EXERCISE AIM: Extract the lines from the first line of the records below through the line containing "Task: Click the ProTip lightbulb icon", inclusive, and reproduce them exactly as written.
DATASET START
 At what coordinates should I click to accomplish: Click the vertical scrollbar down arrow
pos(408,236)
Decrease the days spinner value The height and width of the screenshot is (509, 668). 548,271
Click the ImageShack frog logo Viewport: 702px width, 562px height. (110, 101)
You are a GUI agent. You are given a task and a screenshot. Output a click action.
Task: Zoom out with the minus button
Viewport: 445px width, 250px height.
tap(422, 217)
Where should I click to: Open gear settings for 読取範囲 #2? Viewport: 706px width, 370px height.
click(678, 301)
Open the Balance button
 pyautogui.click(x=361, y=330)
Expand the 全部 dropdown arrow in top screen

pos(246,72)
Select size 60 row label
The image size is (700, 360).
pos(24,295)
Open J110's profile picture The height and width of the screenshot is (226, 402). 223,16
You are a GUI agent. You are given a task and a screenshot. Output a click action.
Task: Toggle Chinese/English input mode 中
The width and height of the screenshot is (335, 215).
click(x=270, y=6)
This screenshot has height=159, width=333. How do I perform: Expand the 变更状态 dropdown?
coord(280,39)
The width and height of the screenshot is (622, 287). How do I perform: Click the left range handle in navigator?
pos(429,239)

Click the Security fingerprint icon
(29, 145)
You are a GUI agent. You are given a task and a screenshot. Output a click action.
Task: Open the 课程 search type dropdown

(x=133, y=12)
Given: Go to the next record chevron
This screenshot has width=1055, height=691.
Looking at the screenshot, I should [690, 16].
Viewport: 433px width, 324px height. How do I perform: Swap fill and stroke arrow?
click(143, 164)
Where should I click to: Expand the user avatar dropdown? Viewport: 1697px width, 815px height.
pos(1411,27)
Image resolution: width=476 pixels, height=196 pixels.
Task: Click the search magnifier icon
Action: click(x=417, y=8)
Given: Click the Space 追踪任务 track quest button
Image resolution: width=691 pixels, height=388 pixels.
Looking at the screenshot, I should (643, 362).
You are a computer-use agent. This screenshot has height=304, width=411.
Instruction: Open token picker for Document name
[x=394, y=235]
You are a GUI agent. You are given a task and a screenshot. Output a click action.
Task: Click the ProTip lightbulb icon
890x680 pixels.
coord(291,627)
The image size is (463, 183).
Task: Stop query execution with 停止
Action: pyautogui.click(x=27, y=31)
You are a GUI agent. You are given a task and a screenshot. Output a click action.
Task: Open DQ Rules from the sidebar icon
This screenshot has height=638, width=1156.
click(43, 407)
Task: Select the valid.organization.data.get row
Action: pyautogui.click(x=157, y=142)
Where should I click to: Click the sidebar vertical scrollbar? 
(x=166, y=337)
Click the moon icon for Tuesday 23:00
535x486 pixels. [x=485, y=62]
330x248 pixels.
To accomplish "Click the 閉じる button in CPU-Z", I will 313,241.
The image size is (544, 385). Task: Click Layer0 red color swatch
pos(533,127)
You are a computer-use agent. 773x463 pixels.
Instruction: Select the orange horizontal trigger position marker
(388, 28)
DATASET END
COMPLETED TASK:
 At what coordinates should I click to accomplish: Click the vertical scrollbar down arrow
pos(408,236)
Decrease the days spinner value The height and width of the screenshot is (509, 668). 548,271
Click the ImageShack frog logo Viewport: 702px width, 562px height. (110, 101)
You are a GUI agent. You are given a task and a screenshot. Output a click action.
Task: Zoom out with the minus button
Viewport: 445px width, 250px height.
tap(422, 217)
Where should I click to: Open gear settings for 読取範囲 #2? Viewport: 706px width, 370px height.
click(678, 301)
Open the Balance button
 pyautogui.click(x=361, y=330)
Expand the 全部 dropdown arrow in top screen

pos(246,72)
Select size 60 row label
The image size is (700, 360).
pos(24,295)
Open J110's profile picture The height and width of the screenshot is (226, 402). 223,16
You are a GUI agent. You are given a task and a screenshot. Output a click action.
Task: Toggle Chinese/English input mode 中
The width and height of the screenshot is (335, 215).
click(x=270, y=6)
This screenshot has height=159, width=333. How do I perform: Expand the 变更状态 dropdown?
coord(280,39)
The width and height of the screenshot is (622, 287). How do I perform: Click the left range handle in navigator?
pos(429,239)

Click the Security fingerprint icon
(29, 145)
You are a GUI agent. You are given a task and a screenshot. Output a click action.
Task: Open the 课程 search type dropdown

(x=133, y=12)
Given: Go to the next record chevron
This screenshot has width=1055, height=691.
Looking at the screenshot, I should [690, 16].
Viewport: 433px width, 324px height. How do I perform: Swap fill and stroke arrow?
click(143, 164)
Where should I click to: Expand the user avatar dropdown? Viewport: 1697px width, 815px height.
pos(1411,27)
Image resolution: width=476 pixels, height=196 pixels.
Task: Click the search magnifier icon
Action: click(x=417, y=8)
Given: Click the Space 追踪任务 track quest button
Image resolution: width=691 pixels, height=388 pixels.
Looking at the screenshot, I should (643, 362).
You are a computer-use agent. This screenshot has height=304, width=411.
Instruction: Open token picker for Document name
[x=394, y=235]
You are a GUI agent. You are given a task and a screenshot. Output a click action.
Task: Click the ProTip lightbulb icon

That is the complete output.